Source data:
═══
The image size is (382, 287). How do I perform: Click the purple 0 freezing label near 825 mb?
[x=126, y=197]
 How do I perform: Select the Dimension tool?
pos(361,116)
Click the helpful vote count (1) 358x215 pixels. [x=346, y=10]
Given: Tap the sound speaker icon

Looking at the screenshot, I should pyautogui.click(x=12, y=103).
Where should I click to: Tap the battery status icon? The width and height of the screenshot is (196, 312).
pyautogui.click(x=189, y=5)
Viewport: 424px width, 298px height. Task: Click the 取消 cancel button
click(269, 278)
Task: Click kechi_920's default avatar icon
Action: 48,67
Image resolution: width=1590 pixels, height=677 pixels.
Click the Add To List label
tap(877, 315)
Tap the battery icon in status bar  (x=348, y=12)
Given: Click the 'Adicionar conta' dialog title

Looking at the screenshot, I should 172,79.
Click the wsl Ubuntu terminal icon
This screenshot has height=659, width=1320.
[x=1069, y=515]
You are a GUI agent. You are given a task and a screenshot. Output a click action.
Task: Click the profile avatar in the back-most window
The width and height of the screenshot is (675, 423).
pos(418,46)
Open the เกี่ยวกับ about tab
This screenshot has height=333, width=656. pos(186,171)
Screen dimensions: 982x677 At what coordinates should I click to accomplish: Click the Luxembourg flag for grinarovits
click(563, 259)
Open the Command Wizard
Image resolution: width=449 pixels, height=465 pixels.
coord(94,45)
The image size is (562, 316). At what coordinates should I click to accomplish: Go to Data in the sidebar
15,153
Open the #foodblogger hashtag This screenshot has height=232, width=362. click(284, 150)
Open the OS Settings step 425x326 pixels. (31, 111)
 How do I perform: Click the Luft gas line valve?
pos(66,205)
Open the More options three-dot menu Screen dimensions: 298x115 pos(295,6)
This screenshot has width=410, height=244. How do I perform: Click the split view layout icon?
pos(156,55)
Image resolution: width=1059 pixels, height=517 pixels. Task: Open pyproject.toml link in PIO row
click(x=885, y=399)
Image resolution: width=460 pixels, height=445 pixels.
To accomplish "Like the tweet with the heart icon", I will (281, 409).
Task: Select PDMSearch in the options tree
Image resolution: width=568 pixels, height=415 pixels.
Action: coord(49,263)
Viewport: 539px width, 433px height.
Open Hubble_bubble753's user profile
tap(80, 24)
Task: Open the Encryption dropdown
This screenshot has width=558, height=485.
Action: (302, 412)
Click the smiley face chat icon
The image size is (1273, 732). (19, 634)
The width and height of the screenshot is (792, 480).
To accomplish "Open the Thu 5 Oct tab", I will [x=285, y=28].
═══
- ACTIVITY: Given the records above, restate word for word only the lines starting at the one with "The image size is (562, 316)." and ending at the one with "Task: Open the Encryption dropdown".

- YOUR RESPONSE:
The image size is (562, 316). At what coordinates should I click to accomplish: Go to Data in the sidebar
15,153
Open the #foodblogger hashtag This screenshot has height=232, width=362. click(284, 150)
Open the OS Settings step 425x326 pixels. (31, 111)
 How do I perform: Click the Luft gas line valve?
pos(66,205)
Open the More options three-dot menu Screen dimensions: 298x115 pos(295,6)
This screenshot has width=410, height=244. How do I perform: Click the split view layout icon?
pos(156,55)
Image resolution: width=1059 pixels, height=517 pixels. Task: Open pyproject.toml link in PIO row
click(x=885, y=399)
Image resolution: width=460 pixels, height=445 pixels.
To accomplish "Like the tweet with the heart icon", I will (281, 409).
Task: Select PDMSearch in the options tree
Image resolution: width=568 pixels, height=415 pixels.
Action: coord(49,263)
Viewport: 539px width, 433px height.
Open Hubble_bubble753's user profile
tap(80, 24)
Task: Open the Encryption dropdown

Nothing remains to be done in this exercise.